*Input material*.
========================================
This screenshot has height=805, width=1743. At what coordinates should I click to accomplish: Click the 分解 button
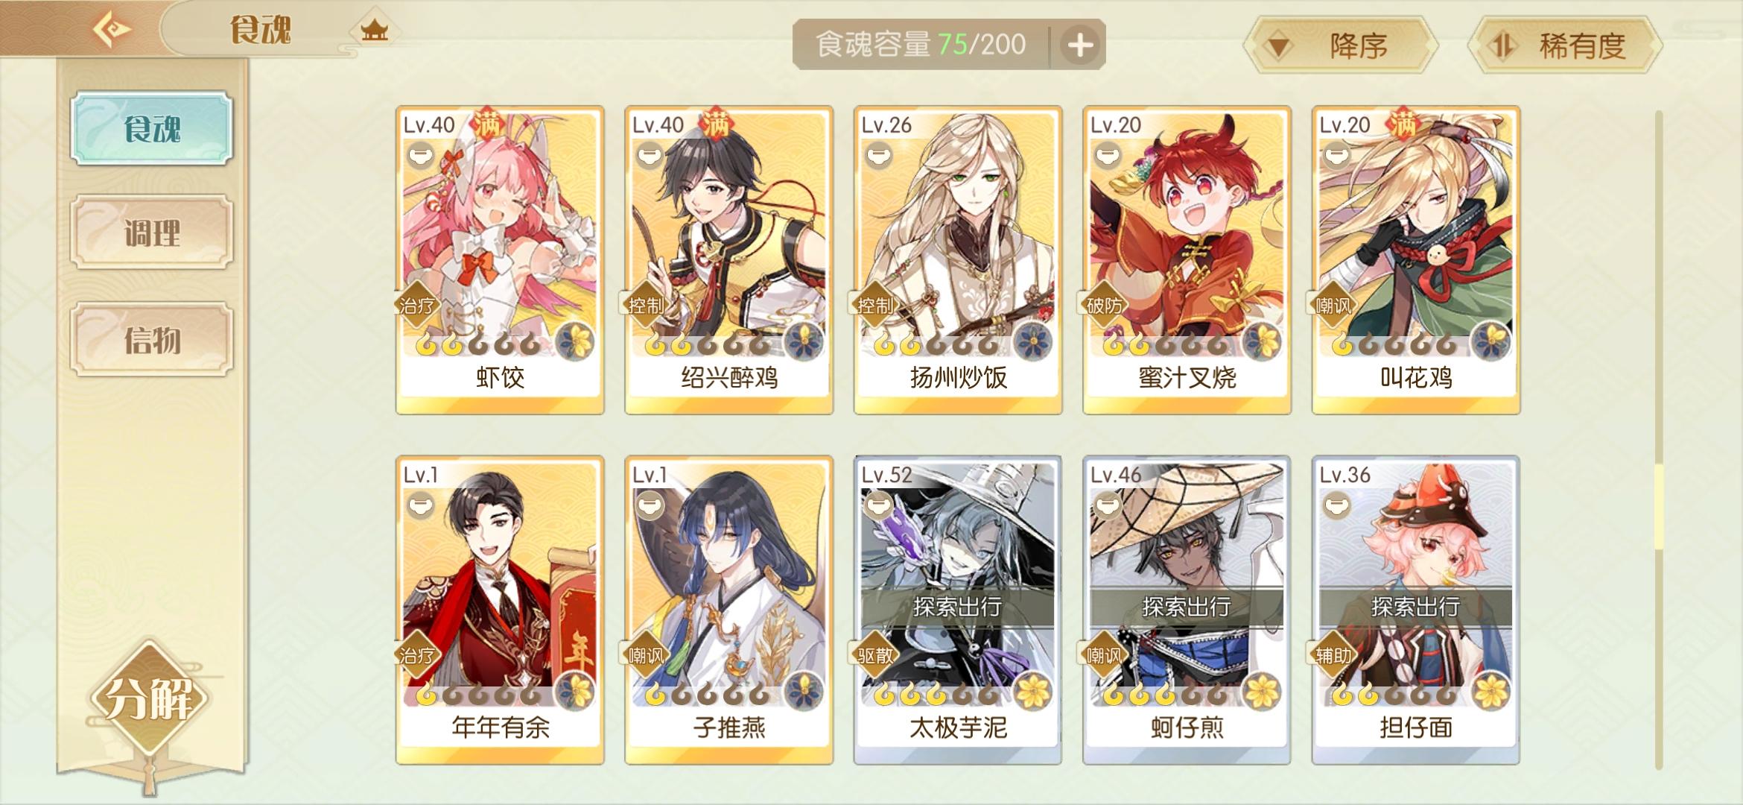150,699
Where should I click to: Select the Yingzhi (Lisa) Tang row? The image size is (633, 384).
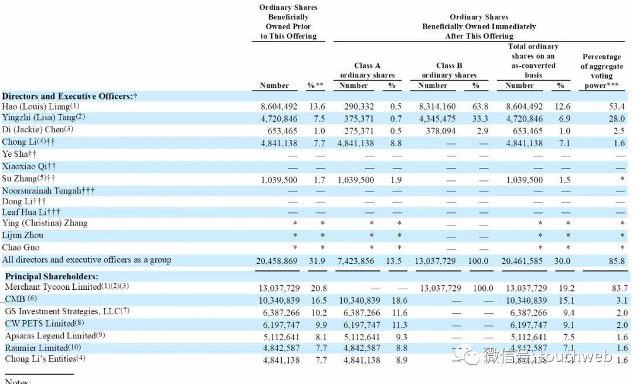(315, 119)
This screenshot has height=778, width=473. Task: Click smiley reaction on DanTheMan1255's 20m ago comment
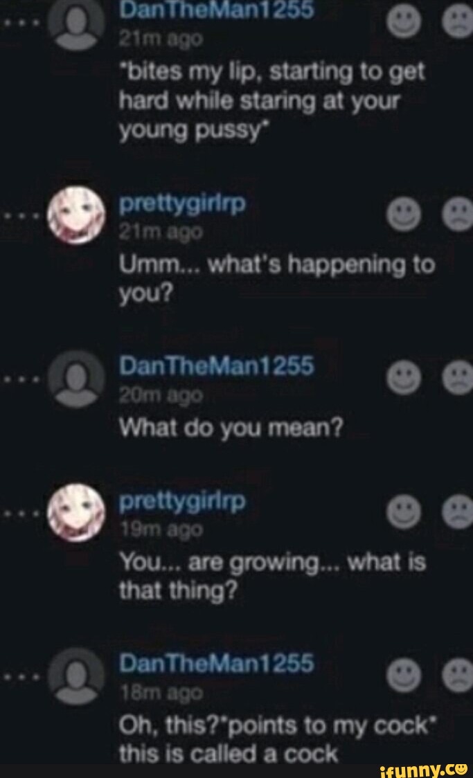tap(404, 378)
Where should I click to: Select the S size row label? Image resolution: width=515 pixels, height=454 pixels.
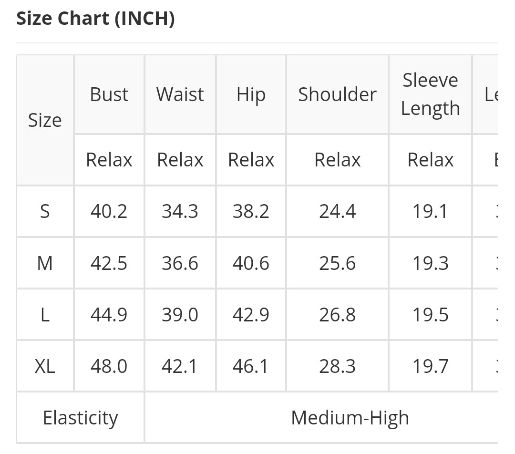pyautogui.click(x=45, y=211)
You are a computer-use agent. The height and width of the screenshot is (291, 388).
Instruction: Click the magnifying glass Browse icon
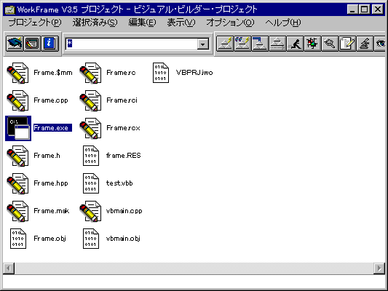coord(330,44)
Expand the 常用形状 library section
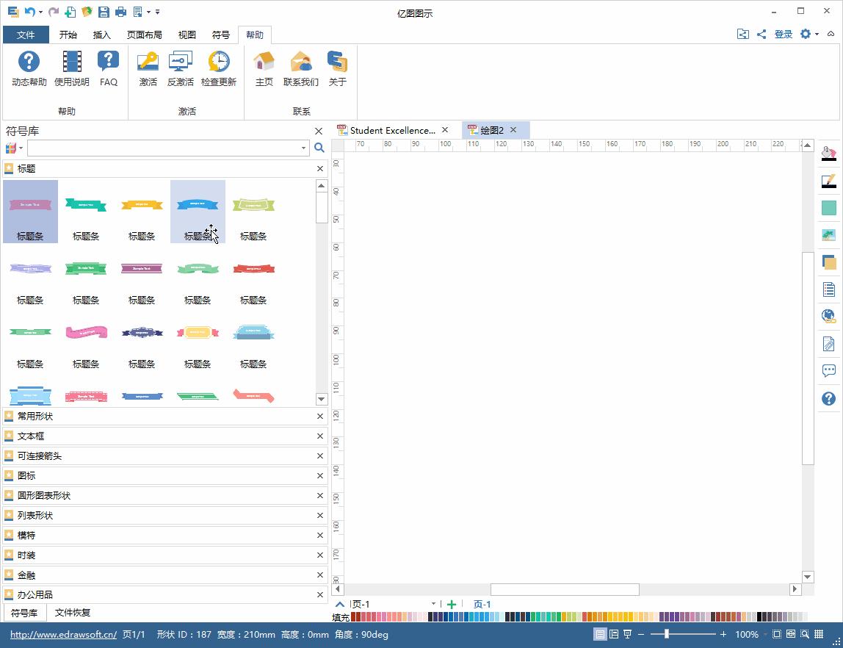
========================================
*Work required*.
All of the entries above are to be transcribed word for word, with no pictures included.

*Solution for this exercise*.
This screenshot has height=805, width=1743. At what coordinates should I click to accomplish: Click the 分解 button
150,699
Where should I click to: Select the Yingzhi (Lisa) Tang row? The image size is (633, 384).
(315, 119)
This screenshot has height=778, width=473. Task: Click smiley reaction on DanTheMan1255's 20m ago comment
tap(404, 378)
Where should I click to: Select the S size row label? Image resolution: width=515 pixels, height=454 pixels.
pyautogui.click(x=45, y=211)
You are a computer-use agent. The height and width of the screenshot is (291, 388).
Instruction: Click the magnifying glass Browse icon
coord(330,44)
Expand the 常用形状 library section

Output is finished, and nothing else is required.